Confronting Your Obstacles for Being Assertive
It is quite helpful to ask yourself the following questions:
- If I’m assertive in this situation, what is the worst thing that could happen?
- What beliefs do I have that would lend probability to this happening?
- Is there any evidence to support this belief?
- What evidence is there to refute this belief?
- What would be a more realistic negative outcome of my being assertive in this situation?
- How might I respond to or cope with this more realistic negative outcome?
- What is the best thing that could happen?
- What is going to happen if I continue to do what I have been doing?
- Is it worth it to me to be assertive in this situation?
Here is an example of a healthy communication process at work:
- If I tell James I’d rather not spend this year’s vacation at his parents’ house again because I don’t particularly enjoy him mother’s company, he’ll get furious to be angry at me for days.
- He loves his mother more than he loves me.
- James calls his mother every week; he does try to be a good son.

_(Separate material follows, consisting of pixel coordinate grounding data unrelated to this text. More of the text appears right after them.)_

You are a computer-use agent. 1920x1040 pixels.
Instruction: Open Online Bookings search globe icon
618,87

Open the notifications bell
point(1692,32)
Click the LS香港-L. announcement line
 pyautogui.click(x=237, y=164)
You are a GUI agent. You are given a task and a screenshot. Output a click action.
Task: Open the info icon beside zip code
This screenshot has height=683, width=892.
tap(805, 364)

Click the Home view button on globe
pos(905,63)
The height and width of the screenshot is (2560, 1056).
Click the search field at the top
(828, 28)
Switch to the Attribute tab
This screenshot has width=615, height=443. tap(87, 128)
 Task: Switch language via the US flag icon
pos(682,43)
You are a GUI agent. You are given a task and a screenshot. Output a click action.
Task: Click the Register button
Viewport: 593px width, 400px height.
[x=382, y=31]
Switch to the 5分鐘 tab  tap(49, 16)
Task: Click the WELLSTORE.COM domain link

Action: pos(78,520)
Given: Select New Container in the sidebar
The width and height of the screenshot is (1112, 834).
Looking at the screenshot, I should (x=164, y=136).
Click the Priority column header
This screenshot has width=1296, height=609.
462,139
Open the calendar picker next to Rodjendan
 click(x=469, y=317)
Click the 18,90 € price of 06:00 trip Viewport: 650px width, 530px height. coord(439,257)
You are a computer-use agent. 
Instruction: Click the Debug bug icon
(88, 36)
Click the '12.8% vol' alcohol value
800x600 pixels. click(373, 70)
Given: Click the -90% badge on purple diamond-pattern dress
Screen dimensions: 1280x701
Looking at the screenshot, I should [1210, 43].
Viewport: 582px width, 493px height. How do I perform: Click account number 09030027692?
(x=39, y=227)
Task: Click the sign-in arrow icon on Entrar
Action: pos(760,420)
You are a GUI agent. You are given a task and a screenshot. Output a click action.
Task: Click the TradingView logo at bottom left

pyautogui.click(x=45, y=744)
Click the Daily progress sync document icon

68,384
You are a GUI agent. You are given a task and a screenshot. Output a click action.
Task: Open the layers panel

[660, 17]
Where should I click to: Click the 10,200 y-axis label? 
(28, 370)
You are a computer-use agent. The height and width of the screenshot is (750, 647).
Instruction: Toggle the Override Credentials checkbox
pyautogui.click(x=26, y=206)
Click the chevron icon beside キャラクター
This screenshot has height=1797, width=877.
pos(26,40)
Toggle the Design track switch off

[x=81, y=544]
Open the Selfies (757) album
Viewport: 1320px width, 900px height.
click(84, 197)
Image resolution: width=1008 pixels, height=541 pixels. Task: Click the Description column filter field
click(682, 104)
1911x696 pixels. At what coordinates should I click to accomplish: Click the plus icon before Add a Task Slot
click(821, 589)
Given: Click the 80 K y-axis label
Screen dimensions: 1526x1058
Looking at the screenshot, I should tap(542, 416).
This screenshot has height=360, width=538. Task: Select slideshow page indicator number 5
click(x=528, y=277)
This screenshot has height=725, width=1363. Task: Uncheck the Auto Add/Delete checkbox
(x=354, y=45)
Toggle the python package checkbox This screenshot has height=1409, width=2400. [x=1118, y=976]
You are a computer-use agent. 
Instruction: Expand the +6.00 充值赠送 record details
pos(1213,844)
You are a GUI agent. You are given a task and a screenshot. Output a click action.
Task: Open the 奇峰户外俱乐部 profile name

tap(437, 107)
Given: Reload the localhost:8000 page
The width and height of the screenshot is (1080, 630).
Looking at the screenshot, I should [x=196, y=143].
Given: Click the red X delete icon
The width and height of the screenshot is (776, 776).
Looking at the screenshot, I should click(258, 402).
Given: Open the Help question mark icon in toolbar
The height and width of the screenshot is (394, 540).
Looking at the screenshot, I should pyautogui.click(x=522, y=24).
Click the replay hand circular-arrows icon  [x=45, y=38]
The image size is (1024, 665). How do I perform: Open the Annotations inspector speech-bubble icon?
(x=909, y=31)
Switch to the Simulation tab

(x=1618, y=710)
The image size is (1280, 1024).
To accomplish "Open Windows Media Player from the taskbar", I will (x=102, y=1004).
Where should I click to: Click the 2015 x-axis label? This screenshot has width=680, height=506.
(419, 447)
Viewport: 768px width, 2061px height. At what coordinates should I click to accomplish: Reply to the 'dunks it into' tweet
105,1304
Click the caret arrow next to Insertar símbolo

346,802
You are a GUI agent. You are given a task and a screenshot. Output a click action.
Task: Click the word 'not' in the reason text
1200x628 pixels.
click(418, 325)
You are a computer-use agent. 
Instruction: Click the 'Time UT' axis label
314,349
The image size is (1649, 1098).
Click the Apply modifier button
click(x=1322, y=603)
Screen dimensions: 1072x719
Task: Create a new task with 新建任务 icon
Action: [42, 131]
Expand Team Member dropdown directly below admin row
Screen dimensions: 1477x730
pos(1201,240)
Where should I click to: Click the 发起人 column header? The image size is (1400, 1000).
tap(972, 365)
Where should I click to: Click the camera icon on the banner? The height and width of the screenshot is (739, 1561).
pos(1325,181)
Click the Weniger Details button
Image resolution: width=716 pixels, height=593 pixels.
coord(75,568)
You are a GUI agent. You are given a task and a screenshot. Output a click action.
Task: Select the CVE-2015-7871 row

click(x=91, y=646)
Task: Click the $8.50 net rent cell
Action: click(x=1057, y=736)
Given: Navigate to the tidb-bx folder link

- Now and then he’s told me that his mother gets on his nerves too. And he does love me. He recently told me so and gave me a hug.
- He might be annoyed with me for a little while, and we might have a heated discussion about where to spend our vacation without spending much money.
- I could be prepared with some suggestions for alternatives that might appeal to him: a couple of nights at a bed and breakfast, a camping trip, a visit to friends.
- We could end up having our best vacation ever, somewhere new and exciting.
- We’ll keep spending all our vacations at his parents’ house. Nothing will change unless I take the initiative to break our old routine.